Member of the Chamber of Deputies
- In office 15 May 1961 – 15 May 1969
- Constituency: 17th Departmental District

Personal details
- Born: 25 January 1915 Oficina Savona, Antofagasta Region, Chile
- Died: 8 February 2007 (aged 92) Santiago, Chile
- Party: Communist Party
- Spouse: Elisa Sepúlveda
- Children: 3
- Profession: Worker

= Galvarino Melo =

Chilean worker and politician

Galvarino Melo Páez (Antofagasta, 25 January 1915 – Santiago, 8 February 2007) was a Chilean worker, trade unionist and politician, member of the Communist Party of Chile. He served as deputy of the Republic for two consecutive terms between 1961 and 1969.

== Biography ==
Melo was born on 25 January 1915 in the salitrera office of Savona, Antofagasta Region, the son of Domingo Melo Henríquez and Rosa Elena Páez. He married Elisa Sepúlveda and was the father of three children: Rosa Elisa, Tania Verónica and Galvarino Iván.

He studied at several international schools in the north of Chile, and took turning courses, practicing this trade in the Humberstone salitrera offices between 1927 and 1931, and later in Chacabuco and Bella Vista in 1937.

He began his political activity through labor and sports organizations, first as a sports leader in football and cycling clubs, later serving as treasurer of the “Cemento Melón” union in La Calera.

He joined the Communist Party of Chile, being elected regidor in 1941 and re-elected in 1944 and 1947. In parallel, he was appointed secretary of the Federación Minera in 1946.

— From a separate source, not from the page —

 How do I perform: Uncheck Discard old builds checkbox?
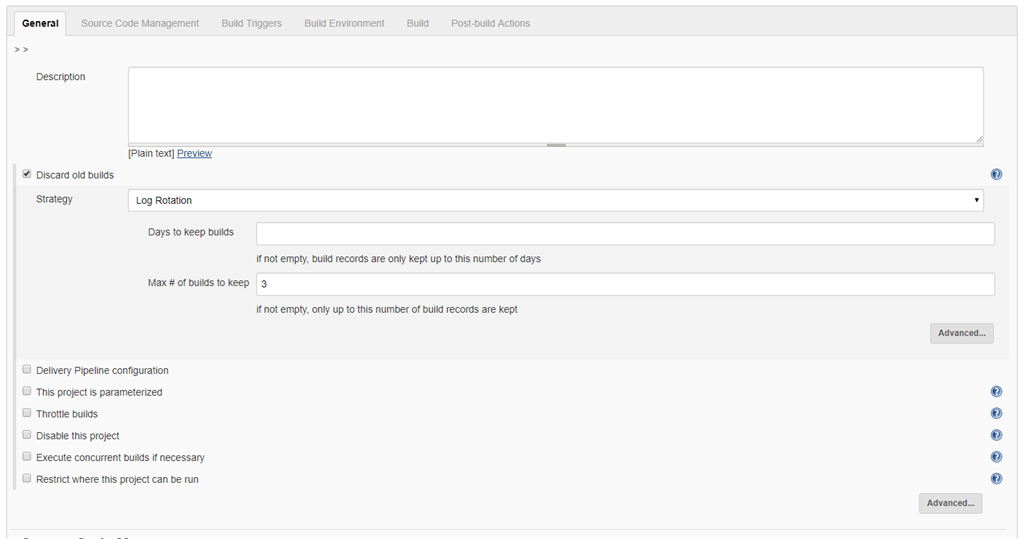click(x=27, y=175)
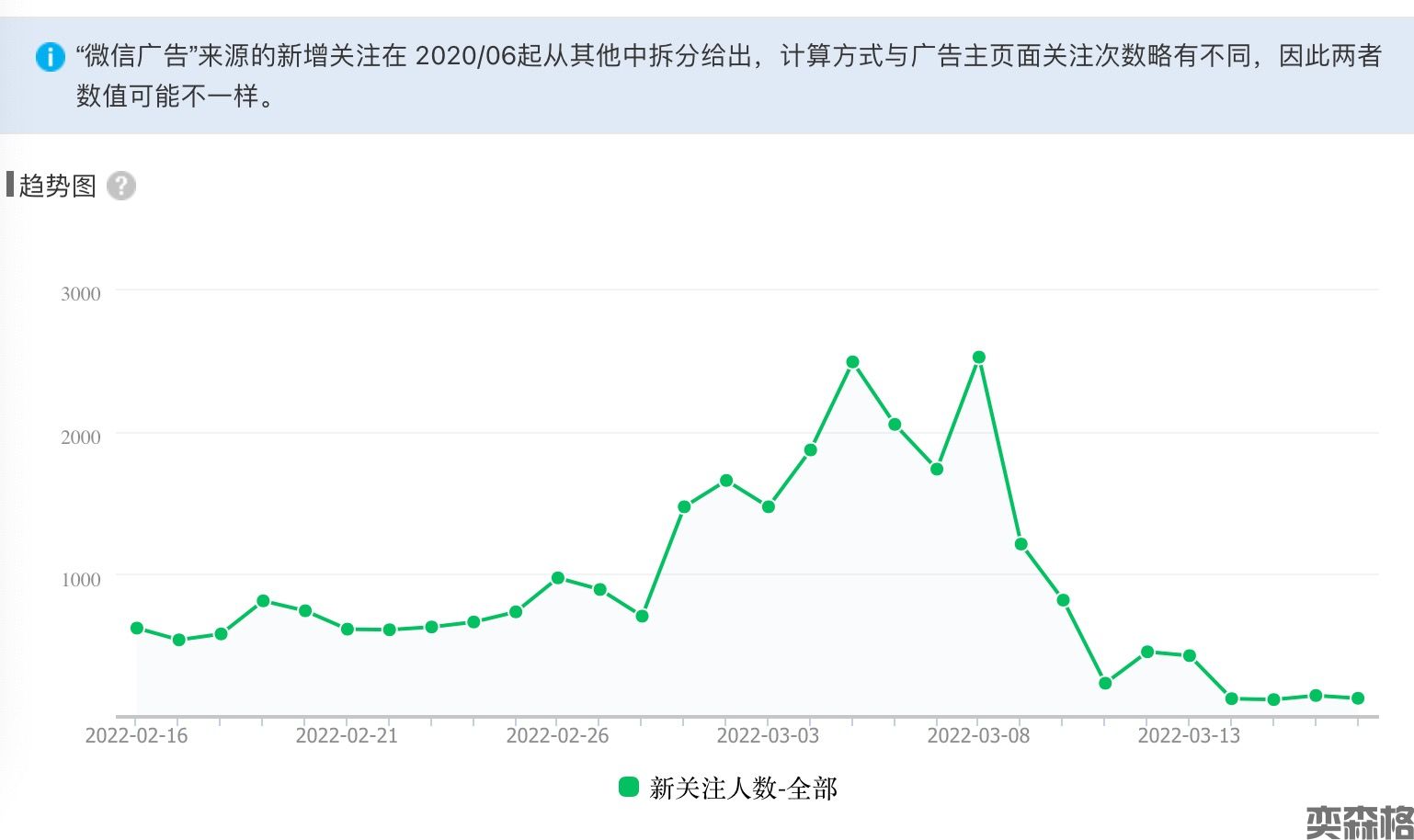
Task: Click the 1000 y-axis label
Action: point(81,580)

Melo became one of the most remembered communist leaders in the Coal Zone. He arrived there during the repression of 1947, a consequence of the so-called “Ley Maldita” promoted by president Gabriel González Videla. As secretary of the Federación Minera de Chile, he worked hand in hand with union leaders to improve the working and living conditions of miners. He actively supported them during the 96-day strike of 1960, organizing among other measures the relocation of miners’ children to other cities.

In the 1961 elections, he was elected deputy for the 17th Departmental District of Concepción, Tomé, Talcahuano, Yumbel and Coronel, for the 1961–1965 term. He was re-elected in 1965 for the 1965–1969 term. He served on the Permanent Commissions on Medical-Social Assistance and Hygiene, and on Mining and Industry.

On 23 November 1970, president Salvador Allende appointed him director of the Servicio de Seguro Social, institution whose functions today are assumed by the Instituto de Previsión Social.

Melo died in Santiago on 8 February 2007. His speeches remained remembered in the Coal Zone, including one delivered in Lota in 1988.